Update the listing from the line that contains "the heading 字词正音" through the line that contains "the phrase 频来入梦", replacing "Screen dimensions" with "Screen size" and leaving everything else unchanged. Return only those lines.

Data provided
--- begin ---

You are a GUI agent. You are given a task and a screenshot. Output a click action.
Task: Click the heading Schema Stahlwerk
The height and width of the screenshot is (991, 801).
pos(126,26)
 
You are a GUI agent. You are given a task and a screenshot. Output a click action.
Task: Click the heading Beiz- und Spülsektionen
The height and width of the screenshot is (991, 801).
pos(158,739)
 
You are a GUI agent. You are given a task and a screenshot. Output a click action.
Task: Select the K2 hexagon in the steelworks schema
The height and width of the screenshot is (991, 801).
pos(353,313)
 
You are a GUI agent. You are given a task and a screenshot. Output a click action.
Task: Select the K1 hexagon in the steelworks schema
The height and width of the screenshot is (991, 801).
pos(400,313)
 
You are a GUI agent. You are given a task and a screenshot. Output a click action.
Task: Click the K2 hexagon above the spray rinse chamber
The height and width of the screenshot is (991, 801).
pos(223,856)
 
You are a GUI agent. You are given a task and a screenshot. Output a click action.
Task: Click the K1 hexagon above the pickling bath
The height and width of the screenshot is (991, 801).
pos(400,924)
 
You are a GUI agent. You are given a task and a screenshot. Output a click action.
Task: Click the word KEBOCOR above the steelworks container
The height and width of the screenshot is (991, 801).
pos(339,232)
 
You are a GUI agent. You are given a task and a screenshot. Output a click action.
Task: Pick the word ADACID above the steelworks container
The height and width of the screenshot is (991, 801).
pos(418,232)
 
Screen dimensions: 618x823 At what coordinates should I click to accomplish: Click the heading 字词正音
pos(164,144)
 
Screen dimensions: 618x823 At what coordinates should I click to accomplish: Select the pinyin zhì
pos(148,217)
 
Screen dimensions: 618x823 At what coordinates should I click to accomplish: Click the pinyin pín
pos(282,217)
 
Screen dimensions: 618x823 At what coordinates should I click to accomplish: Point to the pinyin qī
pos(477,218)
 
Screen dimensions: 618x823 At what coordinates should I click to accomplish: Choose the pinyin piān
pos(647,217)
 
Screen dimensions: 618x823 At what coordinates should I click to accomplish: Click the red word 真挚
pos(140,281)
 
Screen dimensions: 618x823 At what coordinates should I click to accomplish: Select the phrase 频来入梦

--- end ---
--- begin ---

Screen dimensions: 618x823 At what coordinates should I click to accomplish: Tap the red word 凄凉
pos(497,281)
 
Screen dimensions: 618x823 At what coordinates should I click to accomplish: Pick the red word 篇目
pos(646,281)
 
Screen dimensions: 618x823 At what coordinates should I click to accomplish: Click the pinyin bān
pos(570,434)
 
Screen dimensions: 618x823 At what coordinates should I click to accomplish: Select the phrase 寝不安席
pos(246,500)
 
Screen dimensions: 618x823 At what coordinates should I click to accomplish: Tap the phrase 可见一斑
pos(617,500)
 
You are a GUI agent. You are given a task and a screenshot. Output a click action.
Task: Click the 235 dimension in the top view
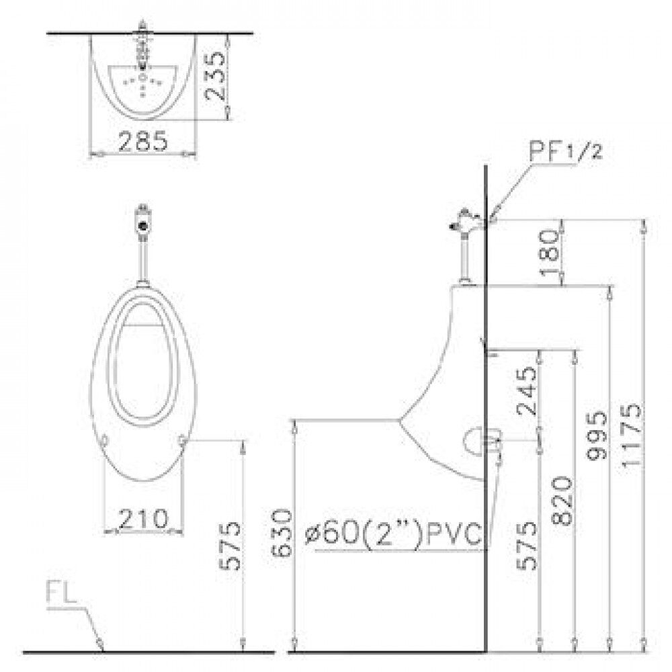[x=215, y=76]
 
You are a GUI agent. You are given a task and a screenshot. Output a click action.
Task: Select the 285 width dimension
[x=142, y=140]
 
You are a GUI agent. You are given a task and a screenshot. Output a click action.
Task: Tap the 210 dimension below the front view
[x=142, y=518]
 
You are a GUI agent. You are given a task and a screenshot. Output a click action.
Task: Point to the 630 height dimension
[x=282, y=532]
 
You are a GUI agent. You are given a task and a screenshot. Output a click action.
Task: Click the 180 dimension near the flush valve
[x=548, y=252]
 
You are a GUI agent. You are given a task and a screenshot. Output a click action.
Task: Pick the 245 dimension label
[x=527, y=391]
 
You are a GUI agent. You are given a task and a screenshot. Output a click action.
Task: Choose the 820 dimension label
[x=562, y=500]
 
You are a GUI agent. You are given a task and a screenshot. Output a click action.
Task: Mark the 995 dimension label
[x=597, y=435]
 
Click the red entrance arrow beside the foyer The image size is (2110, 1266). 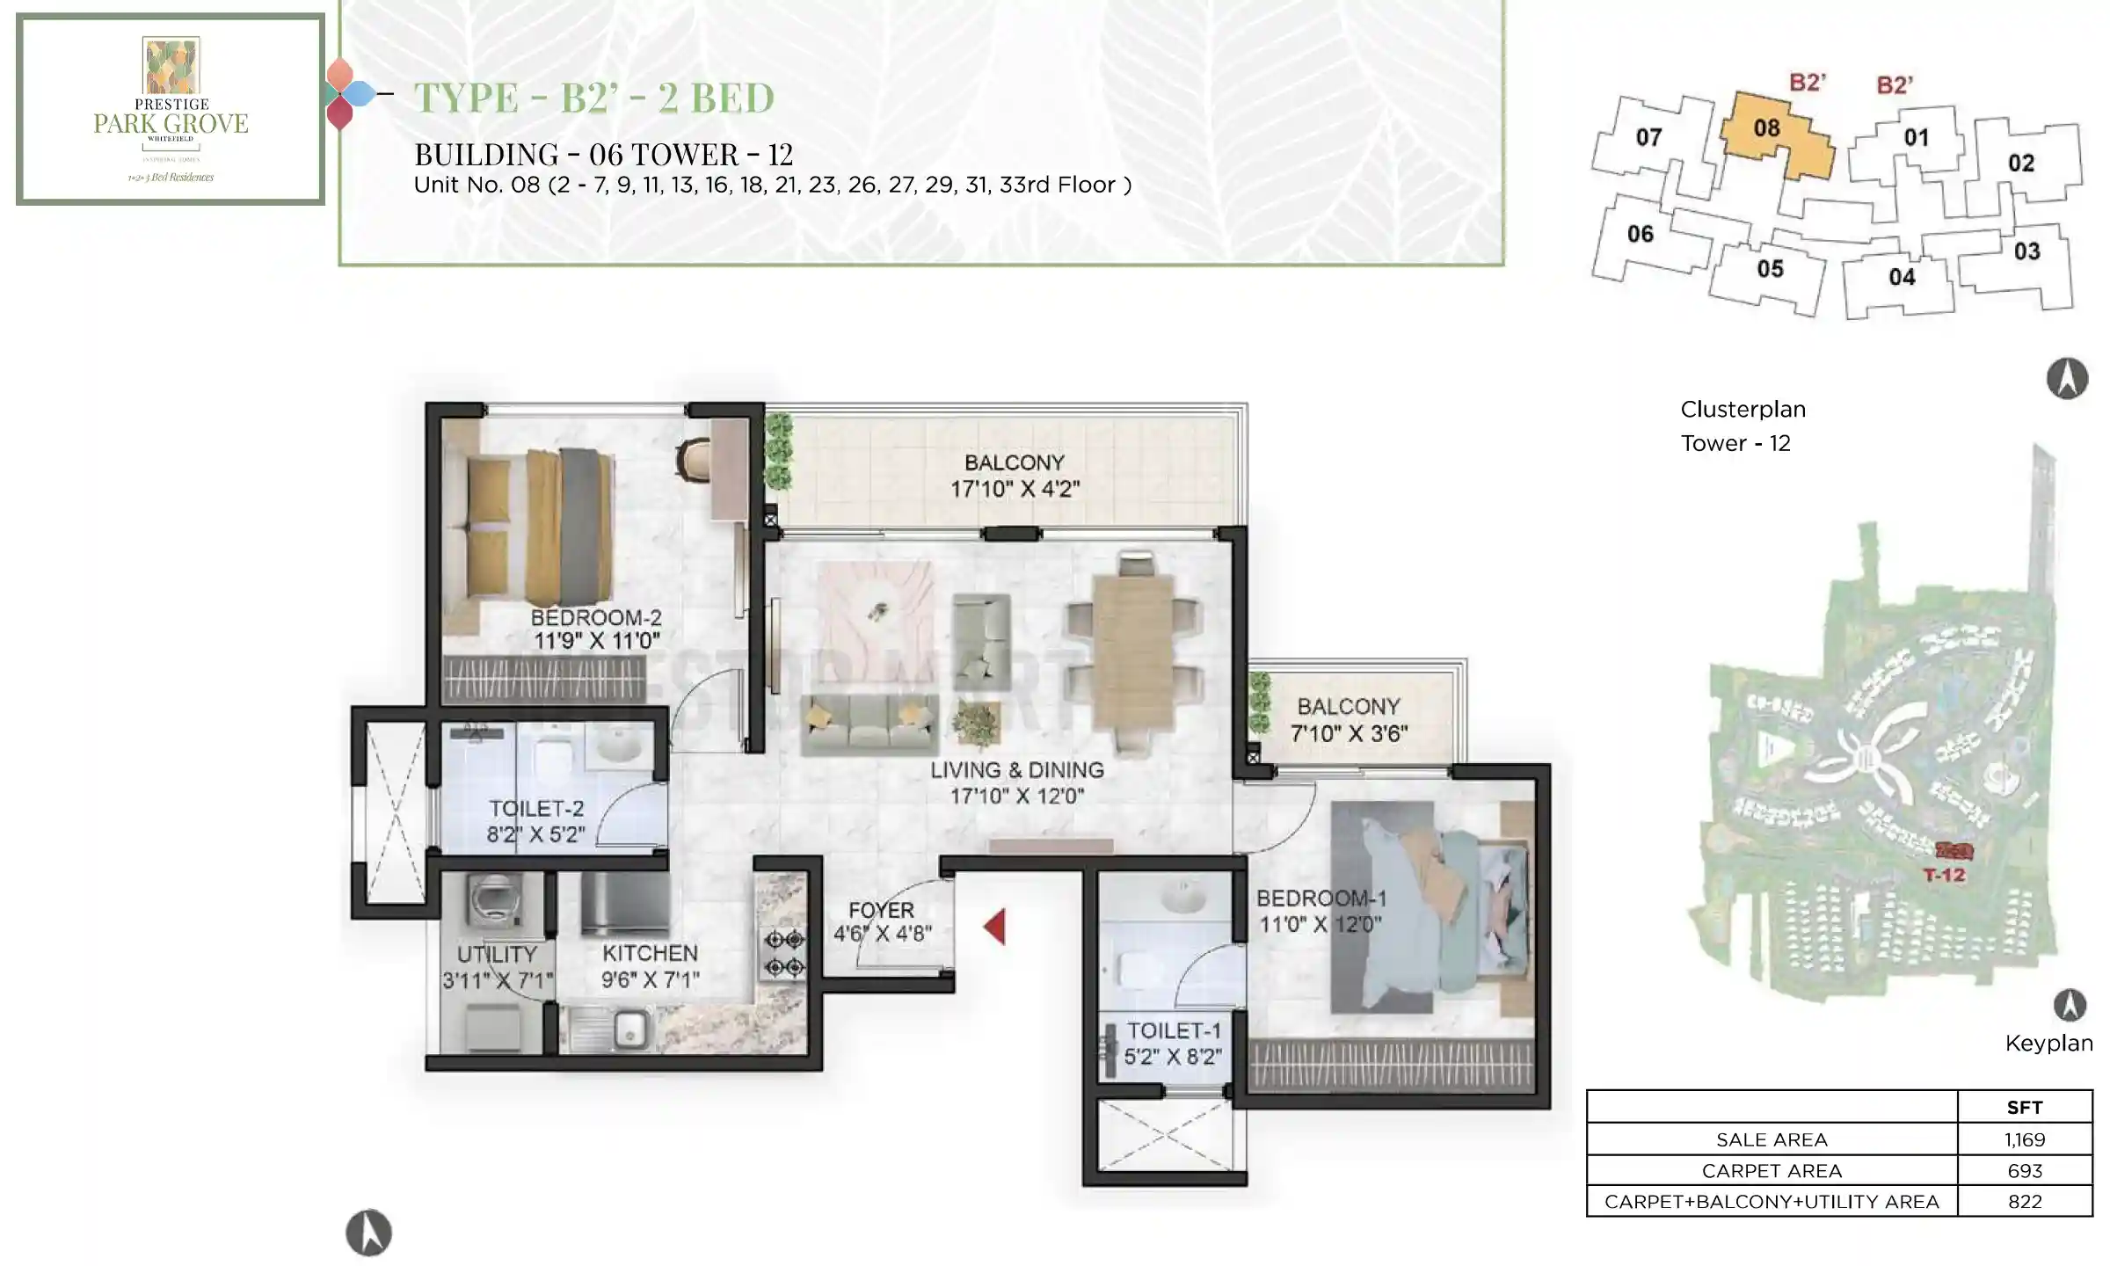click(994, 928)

--- end ---

Full response
Screen size: 618x823 At what coordinates should I click to accomplish: Click the heading 字词正音
pos(164,144)
 
Screen size: 618x823 At what coordinates should I click to accomplish: Select the pinyin zhì
pos(148,217)
 
Screen size: 618x823 At what coordinates should I click to accomplish: Click the pinyin pín
pos(282,217)
 
Screen size: 618x823 At what coordinates should I click to accomplish: Point to the pinyin qī
pos(477,218)
 
Screen size: 618x823 At what coordinates should I click to accomplish: Choose the pinyin piān
pos(647,217)
 
Screen size: 618x823 At what coordinates should I click to accomplish: Click the red word 真挚
pos(140,281)
 
Screen size: 618x823 At what coordinates should I click to accomplish: Select the phrase 频来入梦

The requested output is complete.